(Ilustración: Giovanni Tazza).
(Ilustración: Giovanni Tazza).
Alonso Cueto

Los peruanos endiosamos a un líder, le atribuimos cualidades divinas, y lo derrumbamos de su pedestal después de un tiempo. De nuestros expresidentes a lo largo de la historia solo algunos, como Ramón Castilla, se salvan del olvido. Nuestros siglos de culturas precolombinas encumbraron dioses, incas, señores, líderes religiosos. Luego, durante casi tres siglos, nos gobernó un representante del rey de España en nuestras tierras. Como ha recordado en un estupendo artículo Carlos Contreras , esa fue la razón por la que San Martín pensó que una monarquía sería la forma de gobierno más adecuada a nuestra cultura. Todo eso se comprobaría en los siglos siguientes. Los partidos no sobrevivieron a sus líderes. El Partido Civil, que surgió contra el militarismo, tuvo su esplendor en la segunda mitad del siglo XIX con Manuel Pardo, y también en las primeras décadas del siglo XX, pero se terminó con el Oncenio de Leguía (cabe recordar que sus miembros se reunían en el Club Nacional). El nunca se recuperó de la ausencia de Haya de la Torre ni de la de Fernando Belaunde. La identificación de la institución con el nombre de su líder se tradujo en el uso del nombre de “fujimorismo” a lo que debía ser un partido político. No confiamos en el Poder Judicial, pero sí en Rafael Vela y en José Domingo Pérez. No creemos en el fútbol peruano, pero sí en Ricardo Gareca y en Paolo Guerrero. Cuando un audio, una acusación, una infidencia, pone en peligro a uno de nuestros líderes adorados, el sistema se tambalea, se quiebra, estamos en peligro. Erigimos a un dios porque nuestra cultura nos lo ordena. Lo necesitamos, nos va a salvar, hay que encomendarnos a su genio y figura. El taita, el señor, mi diosito lindo, tienen la última palabra. Actuamos según nuestras vivencias religiosas y la religión monoteísta hace palpitar los corazones. Cuando desaparece el líder, desaparecen muchas veces los grupos.

Y sin embargo, la historia de las creaciones colectivas también tiene una larga historia entre nosotros. La gastronomía, una de las dos o tres mejores del mundo, es una creación colectiva, lo mismo que las construcciones y el arte precolombino. Los bailes andinos son colectivos, lo mismo que su música tradicional. No hay un autor individual de ninguna de esas maravillas. Pero también allí hay algunos ídolos. Casi no tenemos un líder político intachable, aunque en el deporte, la literatura, el arte, la música y la gastronomía las figuras abundan. Nuestra cultura nos ha dado lo que nuestra política nos ha ido negando. Confianza en nosotros mismos y en nuestro lugar en la historia.

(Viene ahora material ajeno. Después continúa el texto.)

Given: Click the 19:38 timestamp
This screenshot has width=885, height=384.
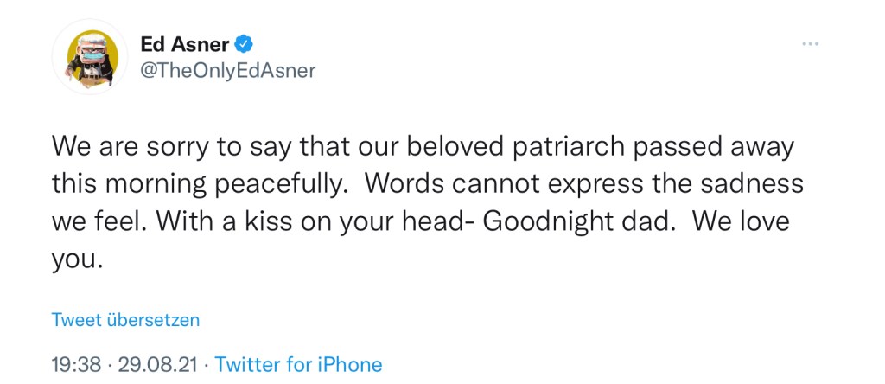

En la ceremonia de clausura de los Panamericanos el domingo pasado, el tema “Contigo Perú” de Augusto Polo Campos, en la voz de Gian Marco, resultó un canto a lo que el Perú había logrado. Condenados siempre por nuestra imagen de país subdesarrollado, la canción supuso un certificado que nos dábamos a nosotros mismos. No es del todo falso que podemos “dar gracias al cielo” si hemos sido capaces de todo aquello gracias a un enorme equipo que lideró Carlos Neuhaus. Los Panamericanos nos dieron un raro ejemplo. Tanto el líder como el grupo de colaboradores funcionaron de un modo sincronizado y sostenido, es decir, formaron una institución. En eventos como este se demostró que las ideas del líder y el grupo no son antitéticas sino complementarias. Esperemos que se acabe esta etapa de nuestra vida política para poder lograr en ella lo que otros lograron antes. Y tenemos ejemplos desde los cuales podemos aspirar a ese futuro.